**Consigna A**
Responde con los datos del diario de Gardiner:
(i) ¿Qué fecha lleva la entrada?
(ii) ¿Qué se unta en el bollo redondo con un orificio en medio?
(iii) ¿Cómo se describe al joven neoyorquino?
**Consigna B**
Según el diario de Gardiner, indica si cada afirmación es correcta y cita las palabras del diario que lo deciden:
(i) La cafetería del hotel es amplia y cómoda.
(ii) El desayuno resultó peor de lo esperado.
(iii) La encargada del hotel y su marido están jubilados.
**Consigna C**
Continúa el diario de Gardiner a partir de la última oración.

**Texto proporcionado**
# # # # #

DIARIO DE UN ESCRITOR


Gardiner 5 de junio de 2013

 
El desayuno en Travelodge Inn es bastante más decente de lo que esperaba. Zumo que sabe a naranja, crema de queso para untar en un bollo redondo con un orificio en medio, huevos revueltos, una rosquilla comestible y el café de siempre. Pero la cafetería del hotel no es muy espaciosa ni cómoda. Por suerte sólo coincidimos a las 9:30 pm una pareja de jóvenes neoyorquinos — ella, menuda y morena; él, alto y rubio —, un matrimonio de nuestra quinta de Tennesse y la simpática encargada del hotel y su marido, una pareja de jubilados que se saca un sueldo extra regentando el Travelodge de Gardiner.

# # # # #

**Entradas de datos recopiladas**
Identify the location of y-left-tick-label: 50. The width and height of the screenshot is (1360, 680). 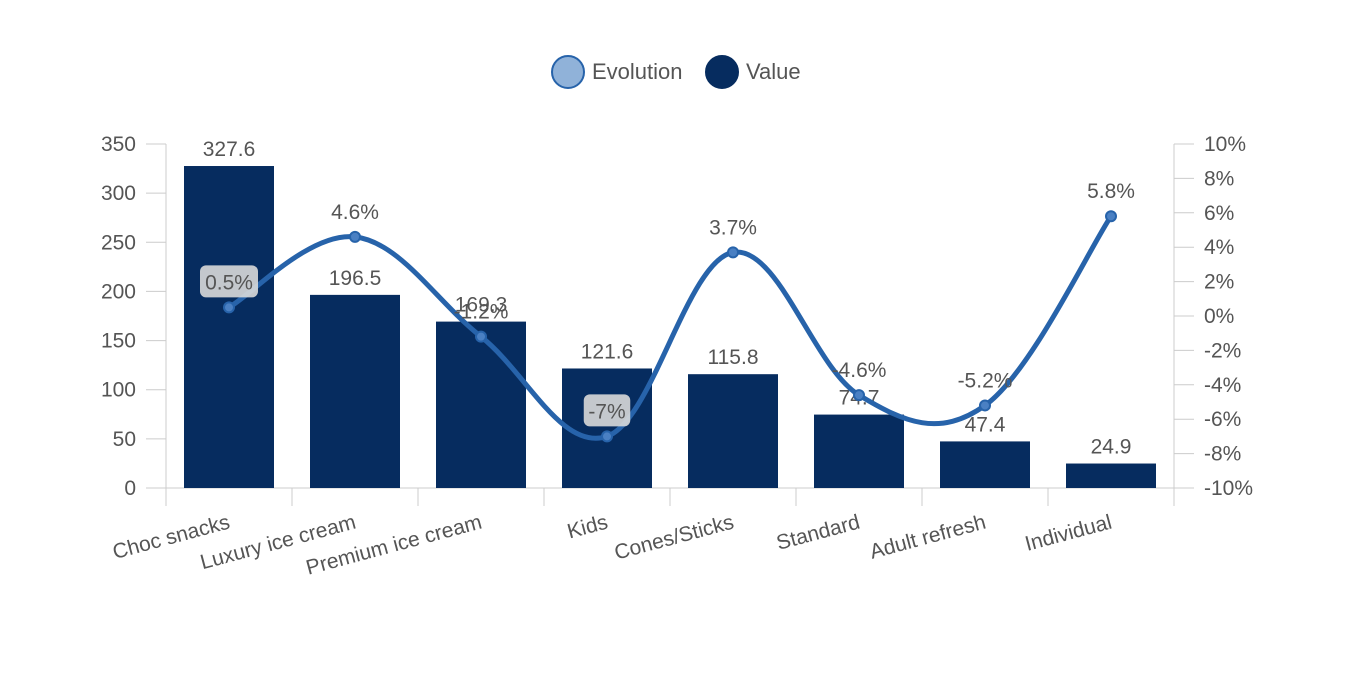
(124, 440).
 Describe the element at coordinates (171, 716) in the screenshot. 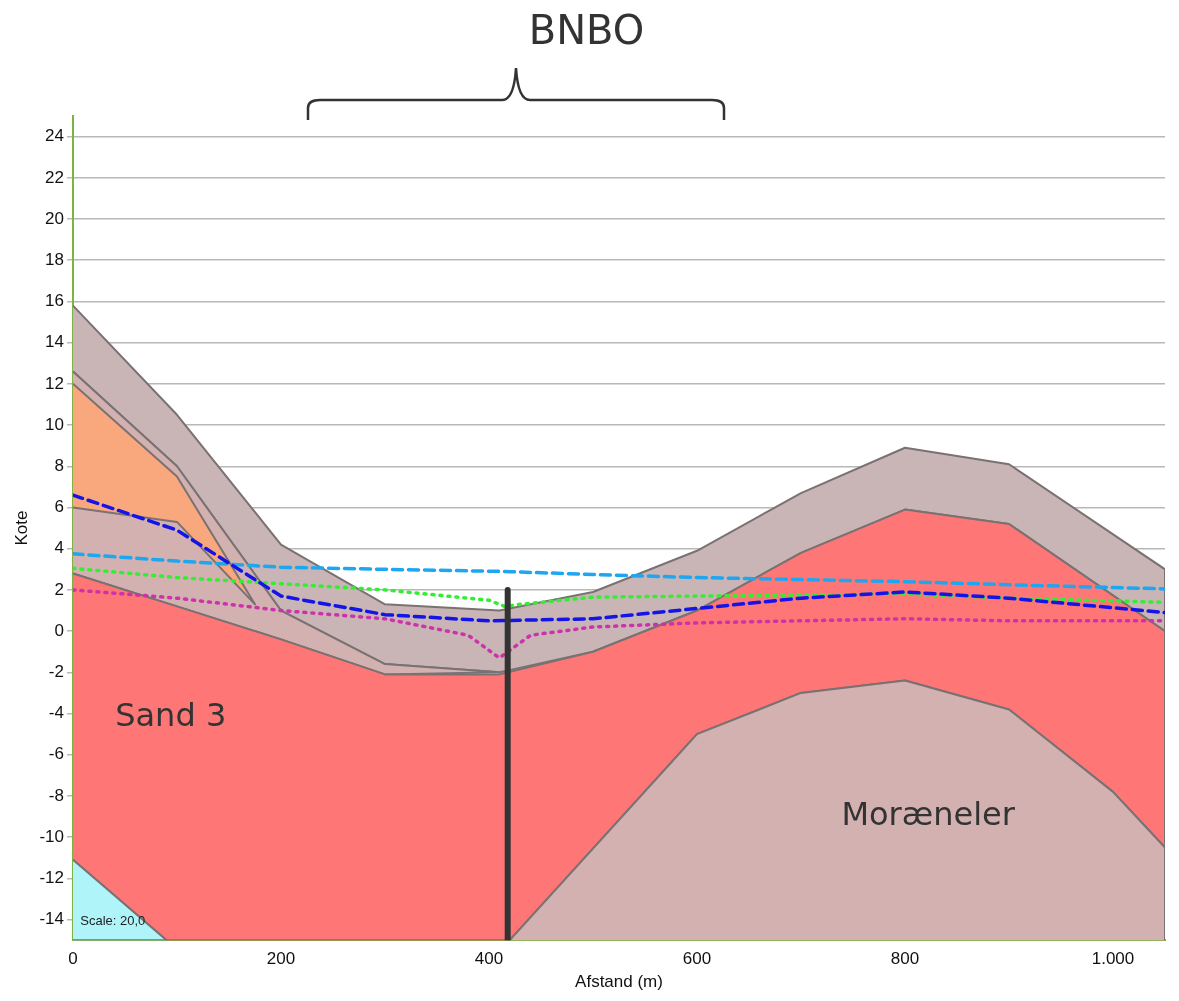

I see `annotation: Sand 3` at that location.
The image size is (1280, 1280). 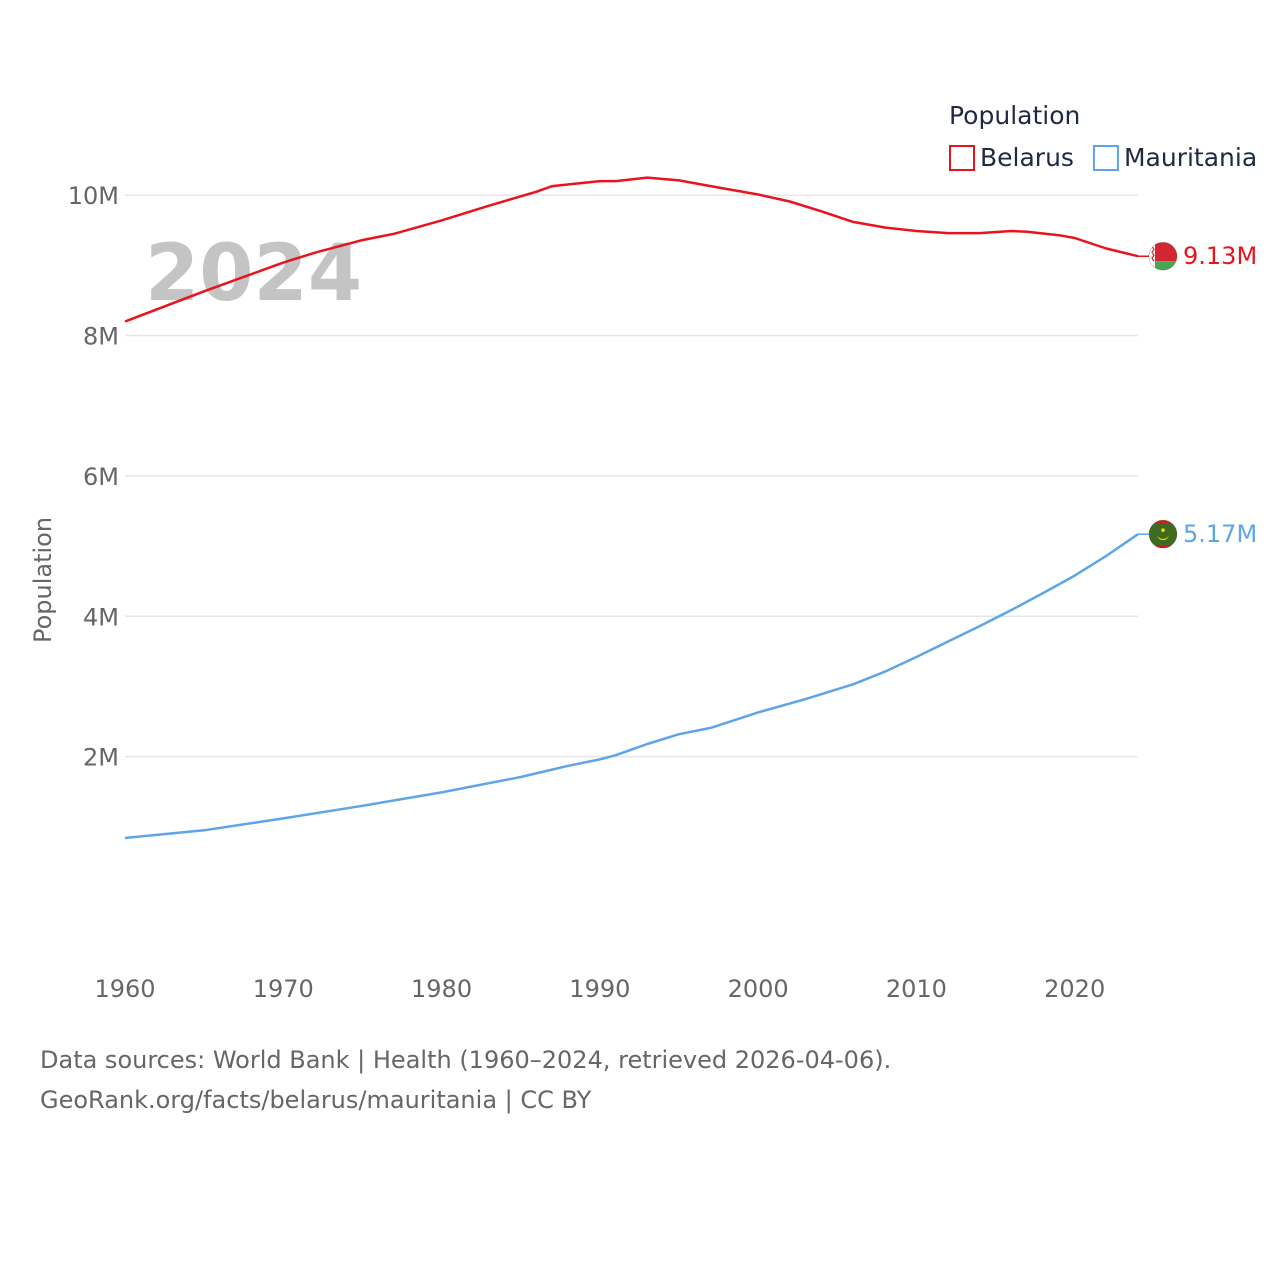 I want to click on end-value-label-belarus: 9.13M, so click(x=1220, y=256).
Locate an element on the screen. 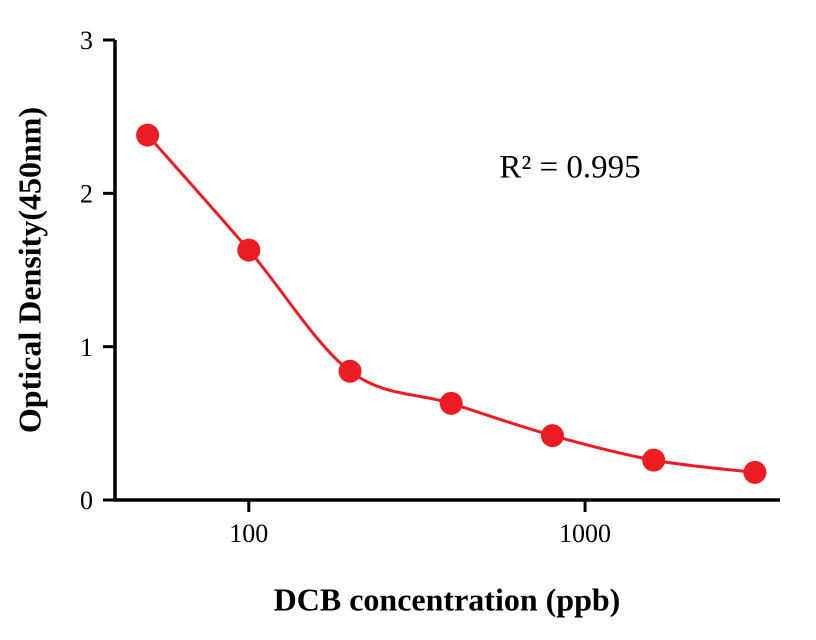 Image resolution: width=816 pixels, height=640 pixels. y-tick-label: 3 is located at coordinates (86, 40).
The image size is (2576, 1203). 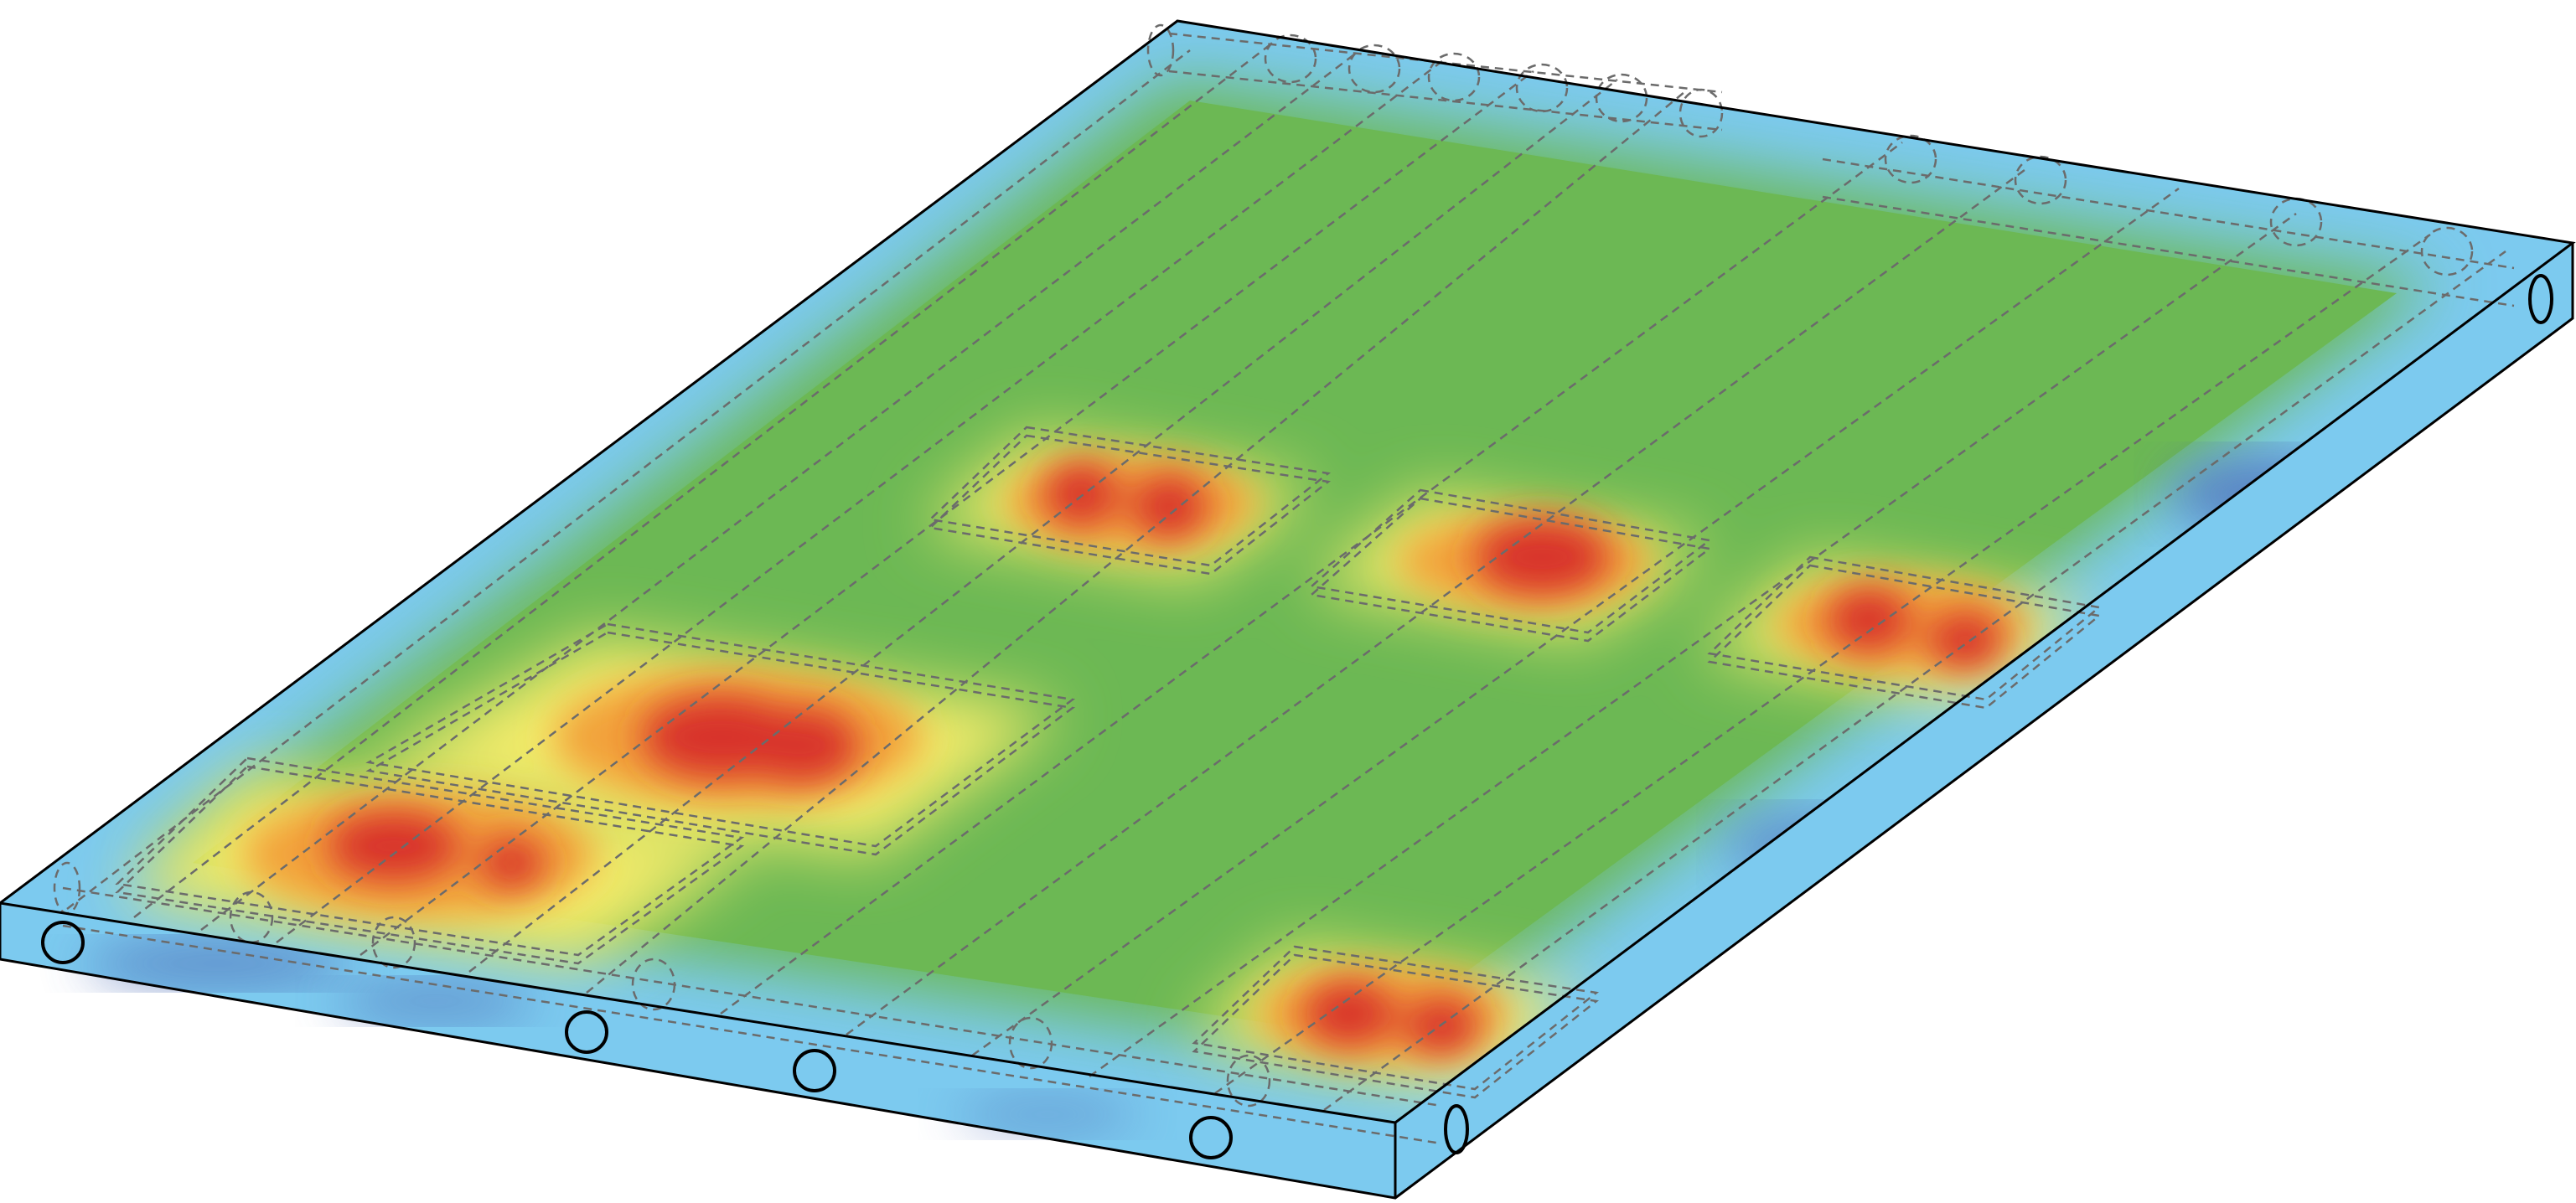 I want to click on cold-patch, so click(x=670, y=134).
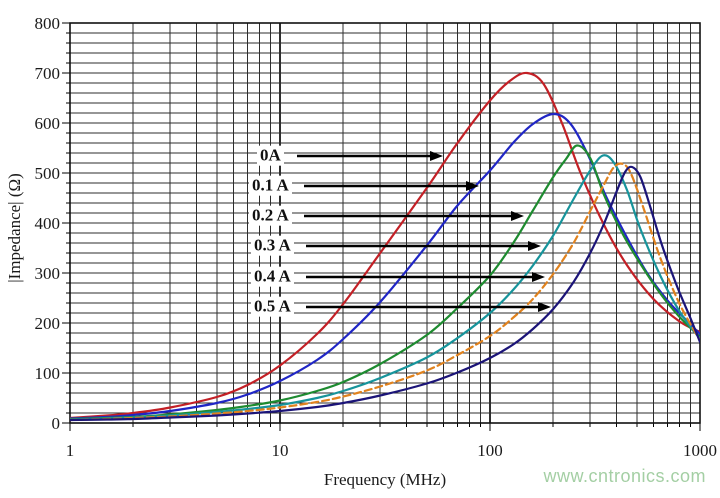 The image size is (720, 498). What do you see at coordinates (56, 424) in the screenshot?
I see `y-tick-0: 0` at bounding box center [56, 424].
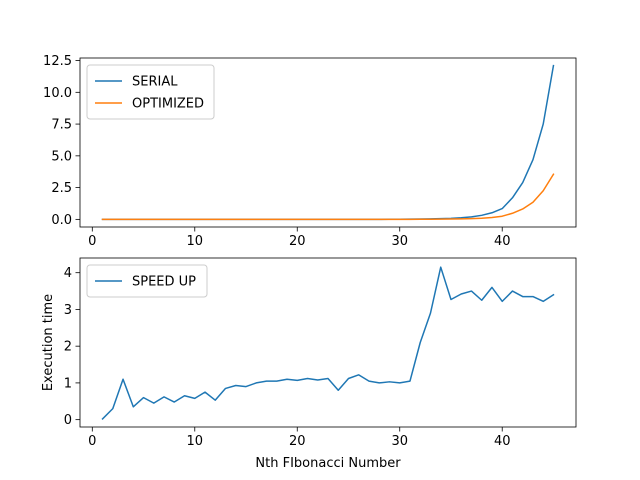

# # # # #

**Espacio de respuesta A**
(i) 5 de junio de 2013.
(ii) Crema de queso.
(iii) Alto y rubio.

**Espacio de respuesta B**
(i) No: "la cafetería del hotel no es muy espaciosa ni cómoda".
(ii) No: "bastante más decente de lo que esperaba".
(iii) Sí: "una pareja de jubilados que se saca un sueldo extra regentando el Travelodge de Gardiner".

**Espacio de respuesta C**
Mientras por la pantalla del televisor dan un documental sobre la fauna de Yellowstone (la hemos visto prácticamente toda en día y medio, sólo nos falta el lobo) los huéspedes que desayunan entablan conversación con los encargados del hotel. Son los norteamericanos, en general, mucho más abiertos que nosotros a la hora de conversar con el vecino, aunque no lo conozca y no lo vaya a ver más en su vida. Así es que escucho como un convidado de piedra la conversación cruzada entre los neoyorquinos distinguidos, el matrimonio de Tennesse y los encargados del hotel, haciéndome la promesa de aprender inglés, en esta o en la próxima vida, para no parecer un solemne antipático y no andar siempre con la socorrida frase de Sorry, i spike very bad english. Mi intérprete, guía, conductora, agencia de viajes en este viaje. MJ, imprescindible en este periplo, me hace la traducción simultánea. Habla el dueño del hotel de lo que ha cambiado Yellowstone en los últimos años; que antes los osos se acercaban a los automóviles que pasaban por la entrada del parque y los visitantes bajaban las ventanillas para darles comida; que al principio apenas había bisontes, porque los habían exterminado.
El día está hoy más despejado que ayer. Cuando subimos al coche la dueña del hotel le hace una pequeña broma a MJ,
—¿Ya sabe cuándo se marcha?
—Oh, mi godness!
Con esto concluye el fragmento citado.